Given a positive integer $n$, can every 2D convex region $C$ be divided into $n$ convex pieces, all of the same diameter? The pieces ought to be non-degenerate and have finite area.
If the answer to 1 is yes, how does one minimize the common diameter of the $n$ pieces?
For any $n$, can any $C$ be divided into $n$ convex nondegenerate pieces, all of the same least width?
If 4 has a "yes" answer, how does one maximize the common least width of the $n$ pieces?
These questions have obvious analogs in higher dimensions and other geometries.
Note added on 15th November 2020: As I have just come to know, both question 1 and 3 (existence of partitions into n pieces all of same diameter and into n pieces all of equal least width) have affirmative answers. Partitions that equalize both diameter and least width among n pieces exist at least for prime power n. These follow from the work of Avvakumov, Akopyan and Karasev: Convex fair partitions into an arbitrary number of pieces.

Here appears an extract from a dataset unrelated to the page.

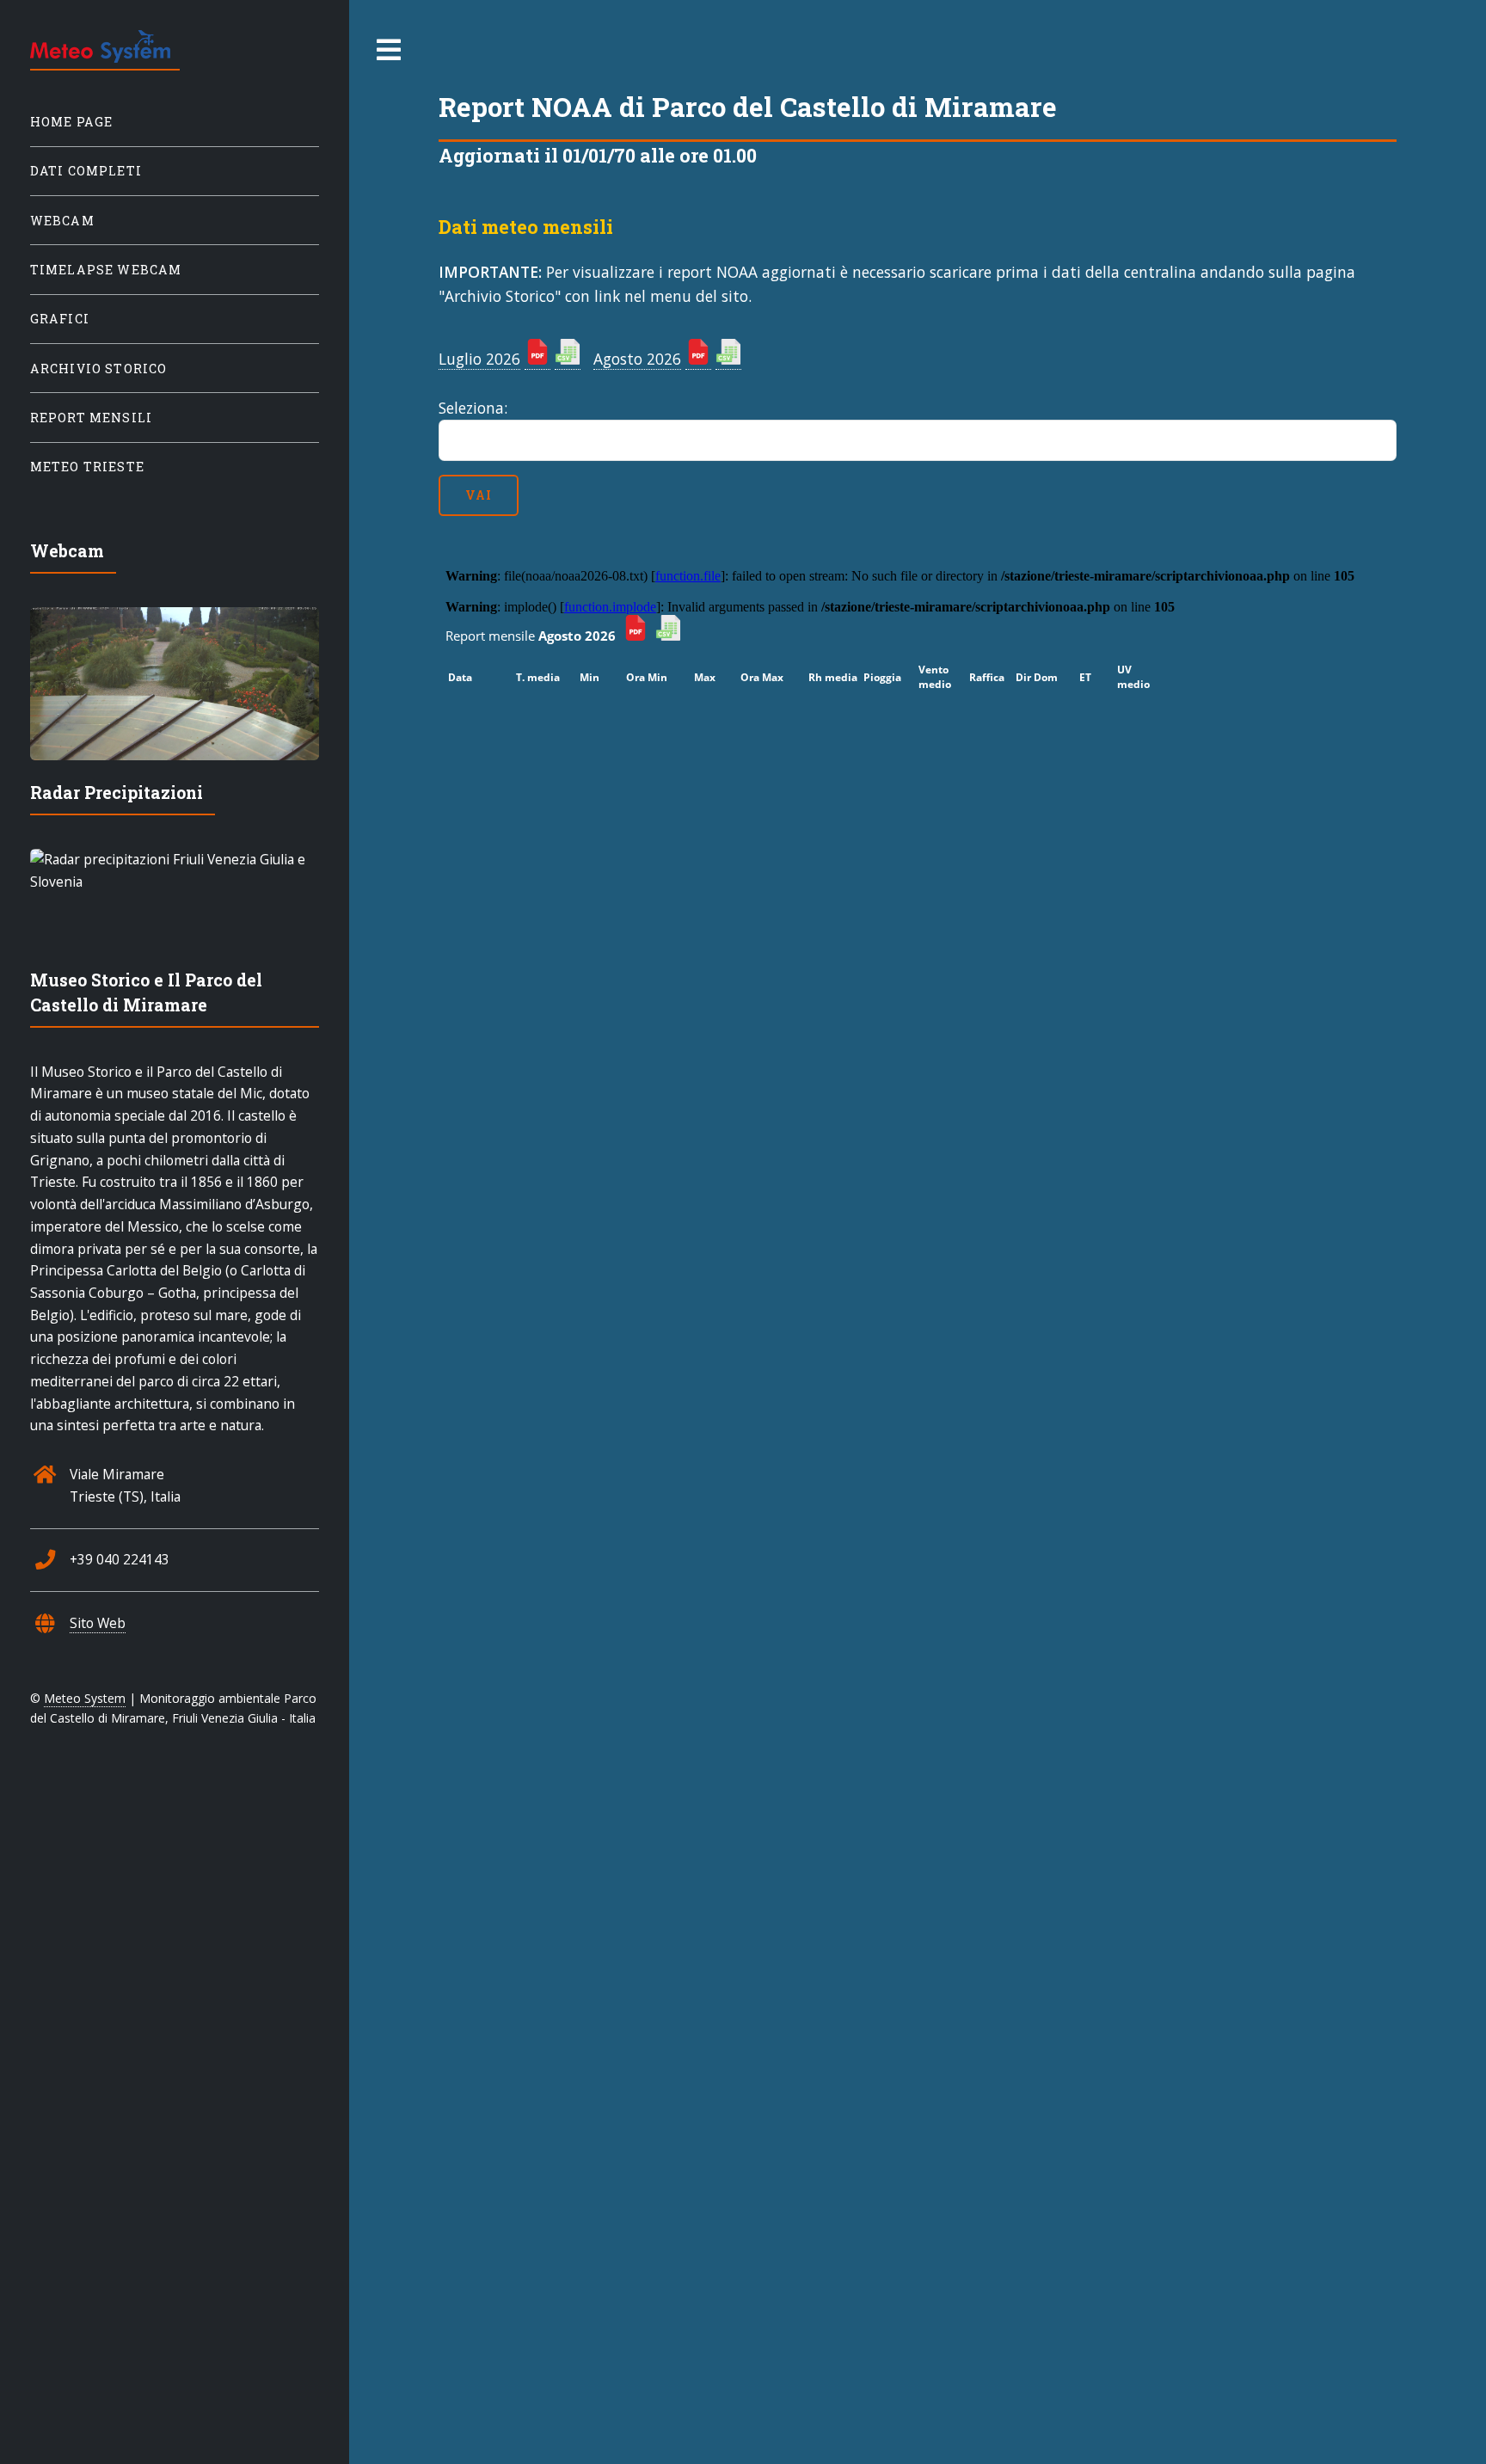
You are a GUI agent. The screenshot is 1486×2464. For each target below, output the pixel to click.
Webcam (62, 220)
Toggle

Note added on January 8th, 2024: If we refer to the two 'width-determining' parallel lines touching C as $l_1$ and $l_2$, it appears that for any line $l$ that passes through C and is parallel to $l_1$ and $l_2$, the widths of the resulting pieces will be the perpendicular distances from $l$ to $l_1$ and $l_2$ respectively - so to achieve some partition of C into $n$ pieces all of same width we need only $n-1$ equally spaced parallel cuts. But, to maximize the common width seems a lot harder. As for partition into pieces that are of equal diameter, one can 'cheat' with many degenerate (zero width) pieces all with diameter equal to the diameter of C itself - again minimizing the common diameter looks much harder.